Dalam kesempatan itu, Ketua Umum Masi Bintoro mengaku senang atas tanggapan positif dari dewan. Di mana, selama ini pemerintah justru kurang memberikan perhatian atas panganan sagu.
"Kami inginkan sagu menjadi perhatian strategis dari pemerintah. Karena perhatian dari pemerintah kurang," katanya.
Selama ini, lanjut Bintoro, banyak peneliti kurang mendapat pendanaan dari pemerintah untuk mengembangkan komoditas sagu di Indonesia.
"Ini mestinya kalau ada riset tentang sagu pasti tidak diterima, karena dianggap sagu itu bukan prioritas. Departemen kalau pengadaan mesin atau apa selalu akan dicoret," ungkapnya.
Padahal, tidak hanya untuk bahan makanan, sagu juga bisa dijadikan berbagai macam bahan baku. Misalkan gula, bio etanol, obat-obatan dan lain sebagainnya.
Karena itu, Masi meminta itikad baik pemerintah untuk lebih memberikan perhatian kepada panganan sagu. Salah satunya dengan mendirikan berbagai infrastruktur untuk memudahkan pemasaran sagu.

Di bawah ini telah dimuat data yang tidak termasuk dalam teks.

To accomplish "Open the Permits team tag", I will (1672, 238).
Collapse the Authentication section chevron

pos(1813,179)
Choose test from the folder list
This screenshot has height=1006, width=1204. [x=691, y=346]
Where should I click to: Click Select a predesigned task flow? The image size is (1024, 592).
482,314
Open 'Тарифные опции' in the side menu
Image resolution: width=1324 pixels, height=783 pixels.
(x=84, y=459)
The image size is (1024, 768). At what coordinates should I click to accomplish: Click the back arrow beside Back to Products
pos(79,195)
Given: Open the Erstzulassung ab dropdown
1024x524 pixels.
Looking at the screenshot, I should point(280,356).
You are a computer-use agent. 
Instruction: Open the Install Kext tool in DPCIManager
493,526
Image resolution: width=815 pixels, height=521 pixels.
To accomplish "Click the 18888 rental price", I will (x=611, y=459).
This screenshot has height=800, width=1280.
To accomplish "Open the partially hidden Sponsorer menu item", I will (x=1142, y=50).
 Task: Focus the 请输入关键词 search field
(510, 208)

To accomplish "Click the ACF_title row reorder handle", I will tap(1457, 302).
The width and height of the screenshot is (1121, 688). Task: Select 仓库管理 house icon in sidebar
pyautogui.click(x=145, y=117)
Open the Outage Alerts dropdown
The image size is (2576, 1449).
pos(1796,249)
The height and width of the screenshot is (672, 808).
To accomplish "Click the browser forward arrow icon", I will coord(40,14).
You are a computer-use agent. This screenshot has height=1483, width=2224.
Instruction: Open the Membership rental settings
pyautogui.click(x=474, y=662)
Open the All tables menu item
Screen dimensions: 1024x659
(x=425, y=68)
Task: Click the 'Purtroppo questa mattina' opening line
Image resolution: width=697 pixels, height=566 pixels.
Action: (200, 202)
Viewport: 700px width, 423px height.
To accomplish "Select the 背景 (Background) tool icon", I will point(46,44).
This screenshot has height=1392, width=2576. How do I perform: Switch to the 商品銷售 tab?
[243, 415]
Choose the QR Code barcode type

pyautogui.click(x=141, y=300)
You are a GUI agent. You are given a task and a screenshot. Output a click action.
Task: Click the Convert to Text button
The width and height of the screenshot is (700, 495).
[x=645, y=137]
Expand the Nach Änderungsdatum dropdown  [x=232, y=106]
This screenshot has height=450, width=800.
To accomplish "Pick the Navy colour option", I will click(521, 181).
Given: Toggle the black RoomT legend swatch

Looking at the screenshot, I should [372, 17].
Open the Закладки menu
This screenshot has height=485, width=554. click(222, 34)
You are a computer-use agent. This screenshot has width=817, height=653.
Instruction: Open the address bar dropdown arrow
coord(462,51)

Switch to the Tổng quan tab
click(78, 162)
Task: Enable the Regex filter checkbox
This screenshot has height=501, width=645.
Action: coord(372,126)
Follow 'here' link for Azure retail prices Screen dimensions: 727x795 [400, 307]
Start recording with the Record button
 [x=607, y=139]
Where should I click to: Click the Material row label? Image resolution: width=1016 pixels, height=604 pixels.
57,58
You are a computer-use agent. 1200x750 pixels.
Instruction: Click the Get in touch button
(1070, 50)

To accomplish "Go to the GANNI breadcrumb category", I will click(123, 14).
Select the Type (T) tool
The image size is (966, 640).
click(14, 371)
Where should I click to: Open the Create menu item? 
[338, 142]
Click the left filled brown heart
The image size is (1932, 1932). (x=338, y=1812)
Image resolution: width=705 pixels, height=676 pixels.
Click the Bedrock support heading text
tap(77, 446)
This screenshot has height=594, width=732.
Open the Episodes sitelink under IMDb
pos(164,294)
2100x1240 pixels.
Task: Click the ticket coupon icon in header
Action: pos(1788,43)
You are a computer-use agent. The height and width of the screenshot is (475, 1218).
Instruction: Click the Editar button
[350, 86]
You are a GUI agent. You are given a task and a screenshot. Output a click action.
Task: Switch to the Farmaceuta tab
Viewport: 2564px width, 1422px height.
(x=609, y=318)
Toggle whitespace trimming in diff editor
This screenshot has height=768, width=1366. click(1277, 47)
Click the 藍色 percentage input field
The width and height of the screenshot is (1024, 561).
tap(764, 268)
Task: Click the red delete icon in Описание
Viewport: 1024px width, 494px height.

"Kami khawatir suatu saat kita merasa penting itu sagu tapi sagu sudah tidak ada. Dibikin rumah, jalan, dan lain-lain. Kita punya lahan lebih dari lima juta hektar tapi sekarang izin prinsip diminta untuk dialihkan," jelas Bintoro.
Sementara itu, anggota Komisi IV Robert Kardinal menyambut baik aspirasi yang disampaikan Masi. Menurutnya, panganan sagu tidak hanya untuk membuat masyarakat kenyang tapi juga berguna bagi kesehatan. Terlebih, sagu di Indonesia tidak perlu lagi ditanam seperti panganan lain.
"Sagu ini kalau dibilang khususnya di Papua tidak perlu capek-capek itu petaninya. Sudah tumbuh sendiri, jadi tinggal ambil saja. Tinggal bangun pabrik, panen. Mau swasembada pangan tapi impor, padahal potensi kita ada 5,2 juta hektar di seluruh Indonesia," jelasnya.
"Kita akan dorong pemerintah untuk tidak hanya memperhatikan padi atau beras atau jagung, kedelai tapi sagu juga diangkat sebagai panganan juga. Orang Papua dulu makan sagu, dikasih raskin malah makan nasi tidak makan sagu lagi," tegas Robert.